Insomma, perché l'attuale società possa riacquisire un contatto intimo con l'arte, come da sempre fu prima della modernità, non solo è necessaria una drastica revisione dei presupposti teorici che sono sottesi alla questione estetica, attraverso il superamento della concezione museale, ma è anche imprescindibile che si modifichi il sistema produttivo.
Più di recente, Larry Shiner, corroborando l'idea pragmatista di Dewey, evidenziò il fatto che la concezione museale non è in grado di rendere ragione di nuove forme d'arte, che sono sicuramente più affini a quello che tradizionalmente chiamiamo artigianato. Molto spesso, quest'ultima attribuzione deriva dal fatto che non solo queste opere svolgerebbero una funzione, e sarebbero quindi qualificabili come "arti utili", ma inoltre richiamerebbero a radici culturali storicamente sottovalutate e dispregiate dagli europei (si pensi all’arte africana, tanto di ispirazione per insigni autori come Matisse e Picasso, o a quella femminista). [8]

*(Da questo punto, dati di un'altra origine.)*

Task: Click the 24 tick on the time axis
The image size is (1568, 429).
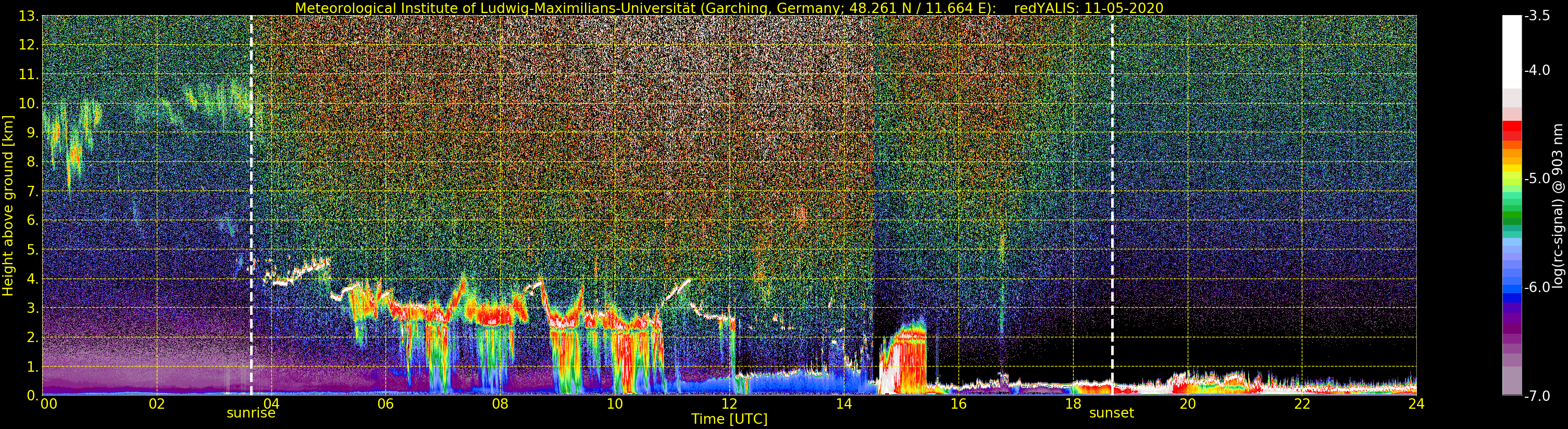Action: 1416,405
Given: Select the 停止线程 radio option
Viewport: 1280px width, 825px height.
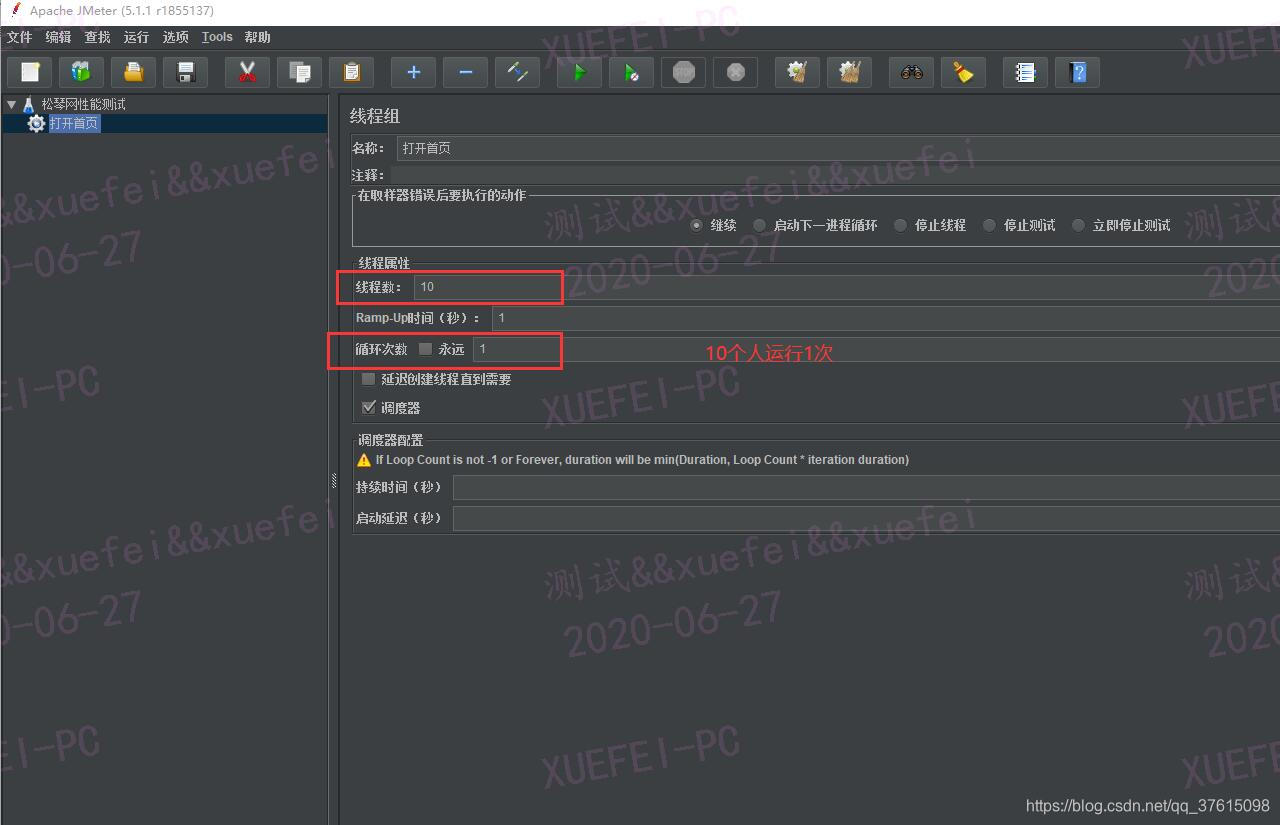Looking at the screenshot, I should point(900,225).
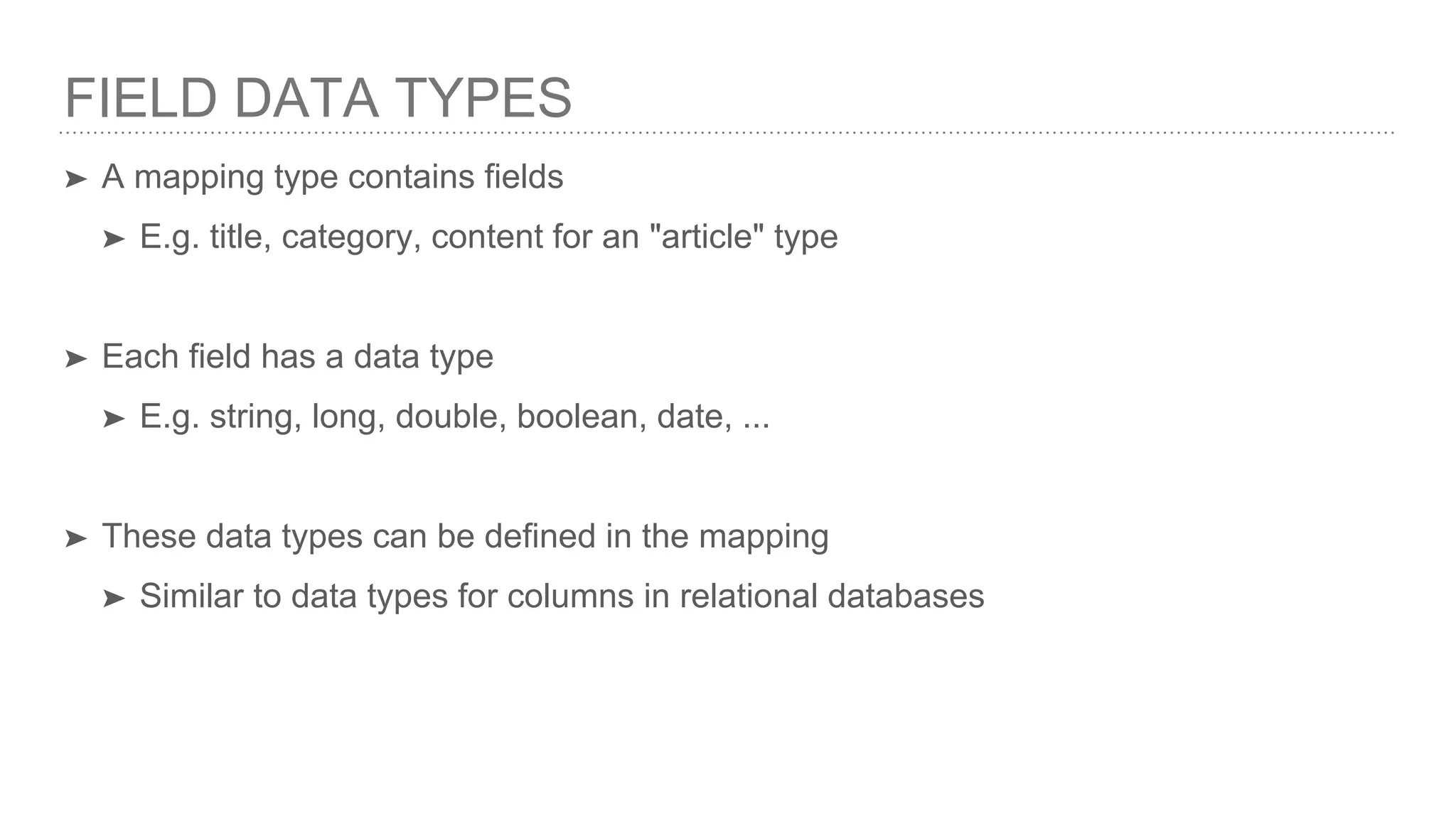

In questo modo, si ribadisce ulteriormente il fatto che la struttura sociale e la produzione artistica sono implicati in uno strettissimo intreccio, e che quest’ultima rivela pienamente l’insostenibilità dell’attuale organizzazione sociale.
Note:
[1] John Dewey, Arte come esperienza, a cura di G. Matteucci, Aesthetica, Monfalcone, 2020, pp. 31-34;
[2] Ivi, pp. 311-314;
[3] Ivi, p. 35;
[4] “I nouveaux riches che si costituiscono un importante sottoprodotto del sistema capitalistico, si sono sentiti soprattutto in dovere di circondarsi di opere dell’arte bella costose perché rare. In generale, il collezionista tipico è il capitalista tipico. Per dimostrare una buona posizione nel mondo della cultura più elevata, egli ammassa dipinti, statue e bijoux artistici alla stessa stregua in cui i suoi titoli e le sue obbligazioni certificano la sua posizione nel mondo economico.” (Ivi, p. 36);
[5] John Dewey, Esperienza e natura, a cura di P. Bairati, Mursia, Milano, 2018, 255-258;
[6] Il concetto di naturalismo di cui parla Dewey non implica tanto l’introduzione di elementi vegetali o faunistici all’interno delle opere, ma la messa in evidenza del fatto che il ritmo che caratterizza la natura, fatto di fasi di prosperità e di stasi, connota anche la vita dell’uomo. È passato il tempo nel quale si coltivava una concezione dualista, che separava spirito e materia, e che distingueva l’uomo dal resto del creato; l’evoluzionismo ha pienamente mostrato come l’essere umano sia parte integrante del resto della natura;
[7] Anche Sennett evidenzia come l’attuale sistema di produzione abbia comportato l’evaporazione della conoscenza delle tecniche di produzione da parte dei lavoratori, e così impedisce una continuità fra l’agire umano e la sua elaborazione teorica. Il produttore dell’oggetto utile non può più identificarsi con l’artista come si poteva dire in passato (l’autore porta l’esempio dell’orafo Cellini). (Richard Sennett, L’uomo artigiano, trad. di A. Bottini, Feltrinelli, Milano, 2017);
[8]Larry Shiner, L’invenzione dell’arte, Una storia culturale, trad. di N. Prinetti, Einaudi, Torino, 2010.